TMCNet:  Device helps those with visual, hearing impairments [Houston Chronicle]

[July 11, 2009]

Device helps those with visual, hearing impairments [Houston Chronicle]

(Houston Chronicle (TX) Via Acquire Media NewsEdge) Jul. 11--A deaf fan can now tune in as NFL quarterback Tom Brady calls a play at a display in the New England Patriots' football hall of fame.

A blind guest can visualize London in the Peter Pan Flight ride at Disney World.

And blind and hearing-impaired visitors at the World of Coca-Cola museum can now get more out of a tour of company history.

All three venues are the latest to use a rugged hand-held device created by Houston-based Softeq to give visitors with visual or hearing impairments the same experience as others.

"It's a really innovative device," said Ronald Milliman, a spokesman for the American Council of the Blind. "The people we know who have used it are very excited about it." The durable instruments -- which offer audio for the blind and captioning for the deaf -- are used at Disney World, museums and a timber company.


At Disney, where the device was first used, infrared sensors pick up signals sent from transmitters placed around the park.
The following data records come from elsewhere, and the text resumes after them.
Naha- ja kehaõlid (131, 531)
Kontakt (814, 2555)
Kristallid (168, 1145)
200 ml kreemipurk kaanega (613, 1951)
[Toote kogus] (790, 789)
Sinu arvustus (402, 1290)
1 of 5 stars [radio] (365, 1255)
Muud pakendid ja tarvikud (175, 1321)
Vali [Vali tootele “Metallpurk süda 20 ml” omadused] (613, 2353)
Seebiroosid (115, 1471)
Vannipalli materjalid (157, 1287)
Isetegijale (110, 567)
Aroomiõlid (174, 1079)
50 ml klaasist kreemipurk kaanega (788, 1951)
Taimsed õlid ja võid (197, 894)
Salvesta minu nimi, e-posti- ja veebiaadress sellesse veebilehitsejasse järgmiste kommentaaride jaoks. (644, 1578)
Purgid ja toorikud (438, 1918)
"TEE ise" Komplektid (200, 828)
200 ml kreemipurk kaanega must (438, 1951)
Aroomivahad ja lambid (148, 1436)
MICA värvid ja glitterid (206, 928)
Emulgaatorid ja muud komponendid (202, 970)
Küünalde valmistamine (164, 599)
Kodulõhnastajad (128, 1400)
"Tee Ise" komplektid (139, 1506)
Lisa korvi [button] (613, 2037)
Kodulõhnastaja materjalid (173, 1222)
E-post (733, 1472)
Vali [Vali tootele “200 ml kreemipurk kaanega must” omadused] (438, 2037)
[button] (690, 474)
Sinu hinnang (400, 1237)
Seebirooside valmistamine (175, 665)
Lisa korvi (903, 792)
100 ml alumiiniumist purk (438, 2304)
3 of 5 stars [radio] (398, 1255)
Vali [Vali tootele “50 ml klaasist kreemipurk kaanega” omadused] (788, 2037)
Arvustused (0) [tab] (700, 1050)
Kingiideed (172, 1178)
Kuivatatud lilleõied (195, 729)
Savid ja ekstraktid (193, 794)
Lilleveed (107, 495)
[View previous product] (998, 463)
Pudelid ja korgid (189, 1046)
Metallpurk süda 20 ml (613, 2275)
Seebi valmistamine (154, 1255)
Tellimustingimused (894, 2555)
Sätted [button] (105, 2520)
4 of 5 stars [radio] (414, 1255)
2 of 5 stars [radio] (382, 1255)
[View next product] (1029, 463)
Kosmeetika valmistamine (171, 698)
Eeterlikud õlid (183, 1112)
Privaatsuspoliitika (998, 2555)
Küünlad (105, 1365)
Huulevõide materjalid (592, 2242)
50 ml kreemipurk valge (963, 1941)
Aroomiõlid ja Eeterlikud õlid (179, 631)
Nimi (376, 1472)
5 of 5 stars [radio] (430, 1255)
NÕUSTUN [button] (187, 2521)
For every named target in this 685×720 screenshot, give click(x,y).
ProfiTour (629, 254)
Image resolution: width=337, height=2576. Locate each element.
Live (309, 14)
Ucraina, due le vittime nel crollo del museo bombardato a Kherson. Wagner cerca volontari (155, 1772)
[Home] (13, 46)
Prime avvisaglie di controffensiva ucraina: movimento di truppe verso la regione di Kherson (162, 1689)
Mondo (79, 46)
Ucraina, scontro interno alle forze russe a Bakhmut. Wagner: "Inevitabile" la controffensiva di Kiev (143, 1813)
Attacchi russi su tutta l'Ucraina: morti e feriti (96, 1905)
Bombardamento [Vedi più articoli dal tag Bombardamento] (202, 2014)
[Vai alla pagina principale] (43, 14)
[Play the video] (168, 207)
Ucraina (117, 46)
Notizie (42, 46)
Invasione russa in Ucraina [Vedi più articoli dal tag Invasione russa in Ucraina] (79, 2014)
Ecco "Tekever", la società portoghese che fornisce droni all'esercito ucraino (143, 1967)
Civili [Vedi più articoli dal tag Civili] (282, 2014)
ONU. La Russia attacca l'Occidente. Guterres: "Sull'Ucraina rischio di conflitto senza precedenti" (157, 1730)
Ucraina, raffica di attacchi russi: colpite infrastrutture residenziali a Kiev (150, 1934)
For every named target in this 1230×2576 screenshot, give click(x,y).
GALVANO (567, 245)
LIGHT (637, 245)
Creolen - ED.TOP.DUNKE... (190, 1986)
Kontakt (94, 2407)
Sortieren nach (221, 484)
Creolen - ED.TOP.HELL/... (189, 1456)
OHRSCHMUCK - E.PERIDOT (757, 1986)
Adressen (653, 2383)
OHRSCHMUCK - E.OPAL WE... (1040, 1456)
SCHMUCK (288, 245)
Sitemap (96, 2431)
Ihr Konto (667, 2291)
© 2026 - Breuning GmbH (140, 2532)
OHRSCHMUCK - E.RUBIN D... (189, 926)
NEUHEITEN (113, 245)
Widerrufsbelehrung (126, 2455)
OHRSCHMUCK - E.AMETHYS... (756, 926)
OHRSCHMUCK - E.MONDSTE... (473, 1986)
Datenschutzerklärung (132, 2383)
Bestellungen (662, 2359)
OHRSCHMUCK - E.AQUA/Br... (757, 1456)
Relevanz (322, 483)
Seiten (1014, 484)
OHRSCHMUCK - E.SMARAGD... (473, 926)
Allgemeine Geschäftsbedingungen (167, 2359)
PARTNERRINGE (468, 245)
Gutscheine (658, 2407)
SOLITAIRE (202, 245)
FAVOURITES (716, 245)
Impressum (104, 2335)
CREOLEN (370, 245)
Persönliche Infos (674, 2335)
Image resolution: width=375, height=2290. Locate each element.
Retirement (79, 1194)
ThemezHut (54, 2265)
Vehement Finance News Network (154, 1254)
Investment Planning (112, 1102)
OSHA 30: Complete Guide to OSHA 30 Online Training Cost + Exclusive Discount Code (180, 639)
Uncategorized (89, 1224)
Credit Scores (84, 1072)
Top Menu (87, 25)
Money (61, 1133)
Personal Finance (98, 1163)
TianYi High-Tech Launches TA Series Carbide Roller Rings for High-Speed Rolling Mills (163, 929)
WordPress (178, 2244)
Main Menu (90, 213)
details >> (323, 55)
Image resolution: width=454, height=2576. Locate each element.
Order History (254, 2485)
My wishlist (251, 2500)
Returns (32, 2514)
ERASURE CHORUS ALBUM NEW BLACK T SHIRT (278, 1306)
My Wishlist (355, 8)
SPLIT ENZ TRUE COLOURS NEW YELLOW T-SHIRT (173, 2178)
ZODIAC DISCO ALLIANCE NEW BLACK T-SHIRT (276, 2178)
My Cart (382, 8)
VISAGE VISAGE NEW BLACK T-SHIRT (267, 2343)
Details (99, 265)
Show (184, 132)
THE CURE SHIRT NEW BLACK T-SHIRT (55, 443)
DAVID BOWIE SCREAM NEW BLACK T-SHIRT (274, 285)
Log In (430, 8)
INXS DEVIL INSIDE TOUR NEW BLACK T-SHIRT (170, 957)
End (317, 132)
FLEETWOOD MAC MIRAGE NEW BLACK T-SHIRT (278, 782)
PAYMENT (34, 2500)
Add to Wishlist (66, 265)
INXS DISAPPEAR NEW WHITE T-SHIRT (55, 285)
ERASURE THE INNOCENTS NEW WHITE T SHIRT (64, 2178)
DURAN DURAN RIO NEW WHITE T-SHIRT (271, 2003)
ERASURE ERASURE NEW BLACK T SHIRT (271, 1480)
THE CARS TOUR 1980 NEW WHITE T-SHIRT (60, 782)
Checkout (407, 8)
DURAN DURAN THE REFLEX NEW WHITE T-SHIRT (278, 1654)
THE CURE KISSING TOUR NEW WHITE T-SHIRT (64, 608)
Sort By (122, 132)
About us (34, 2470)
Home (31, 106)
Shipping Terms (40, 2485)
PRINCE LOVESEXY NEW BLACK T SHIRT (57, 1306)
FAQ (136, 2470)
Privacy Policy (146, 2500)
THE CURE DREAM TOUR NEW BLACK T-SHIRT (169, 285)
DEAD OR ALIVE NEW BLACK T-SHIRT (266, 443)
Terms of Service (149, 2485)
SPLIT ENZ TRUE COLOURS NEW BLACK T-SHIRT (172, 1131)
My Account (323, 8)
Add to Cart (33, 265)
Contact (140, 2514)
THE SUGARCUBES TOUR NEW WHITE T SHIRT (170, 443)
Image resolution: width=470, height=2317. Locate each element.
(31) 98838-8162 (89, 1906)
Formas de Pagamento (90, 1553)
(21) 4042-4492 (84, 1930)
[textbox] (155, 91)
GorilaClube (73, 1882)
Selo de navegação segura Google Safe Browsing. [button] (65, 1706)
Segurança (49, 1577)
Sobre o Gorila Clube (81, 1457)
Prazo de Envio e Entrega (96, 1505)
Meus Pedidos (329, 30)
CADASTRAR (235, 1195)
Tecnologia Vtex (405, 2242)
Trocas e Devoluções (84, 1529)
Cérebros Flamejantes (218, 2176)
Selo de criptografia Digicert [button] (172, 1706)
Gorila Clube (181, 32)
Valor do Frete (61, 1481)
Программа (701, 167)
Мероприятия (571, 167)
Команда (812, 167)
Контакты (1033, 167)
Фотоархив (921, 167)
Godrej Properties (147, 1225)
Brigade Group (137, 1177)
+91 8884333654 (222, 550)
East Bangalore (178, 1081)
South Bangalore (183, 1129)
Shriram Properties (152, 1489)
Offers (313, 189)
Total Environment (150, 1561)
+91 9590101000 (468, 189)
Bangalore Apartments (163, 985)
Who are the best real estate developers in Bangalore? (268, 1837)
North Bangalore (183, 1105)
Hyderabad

That triggers the appropriate captions or audio descriptions. The device vibrates for the deaf, letting them know captions are about to start.

For Softeq, it's a step into the growing assisted technology industry, which experts said is fueled by venues trying to comply with the Americans With Disabilities Act, a growing number of veterans returning home with disabilities, longer life spans and the constant evolution of technology.

"There's an enormous market," said David Dikter, executive director of Assistive Technology Industry Association. "Many of technologies have come from a need to access all the other technology such as making smart phones and hand-helds accessible to people with disabilities." So far, Softeq's device has earned the company nearly $3.5 million in sales revenue since 2005.

Another division The little-known Houston company has traditionally focused on being the engine under the hood for different hardware that consumers use, such as flash drives, MP3 players and printers. It creates the software and drivers that help the devices work. The company posted revenues of $5 million in 2008 and in on track to hit between $6 million and $7 million this year, the company said.

Five years ago, the company started another division, dubbed Durateq, to create sturdy hand-held mobile devices as well as the software to run it.

'Real time and unfiltered' Rick Morin, who is legally blind, used it during a biennial trip to Disney in April. The Boston resident noticed a hidden staircase and directed his fully sighted wife, thanks to the audio description he heard, to the ghostly footprints on the stairs in a haunted house the pair visited.

"We've been going to Disney since 1977, and she had never seen it," Morin said, adding that now he doesn't have to rely on descriptions by companions. "They tell you what they think you want to hear. But here you get it in real time and unfiltered." Softeq originally created the instruments, which look similar to PDAs encased in thick rubber, in collaboration with Disney but has since licensed the technology and sees a market beyond museums and theme parks.

"I like to say it was battle-tested at Disney," said Trey Litel, vice president and general manager of Durateq.

'Not inexpensive' The company can customize the units by installing Windows-based and touchscreen applications. It can also add a credit card reader, a bar code scanner, a speaker, global positioning systems or a radio-frequency identification reader, which reads tags akin to barcodes with radio waves.

The speaker could be used with a speech generation software to help those with speech disabilities talk. And the bar code scanner could be used for everything from price checks to keeping track of inventory. The credit card reader would make it easy for waiters to take orders and print receipts at a diner's table or sell beer to fans at their seats at a football stadium.

"It can pretty much replace anything where people use a pen and paper," Litel said. But businesses and museums are hesitating because of the $800 to $1,200 price tag. Still, because the company can program software and provide the device, Litel thinks they've got a step on the competition.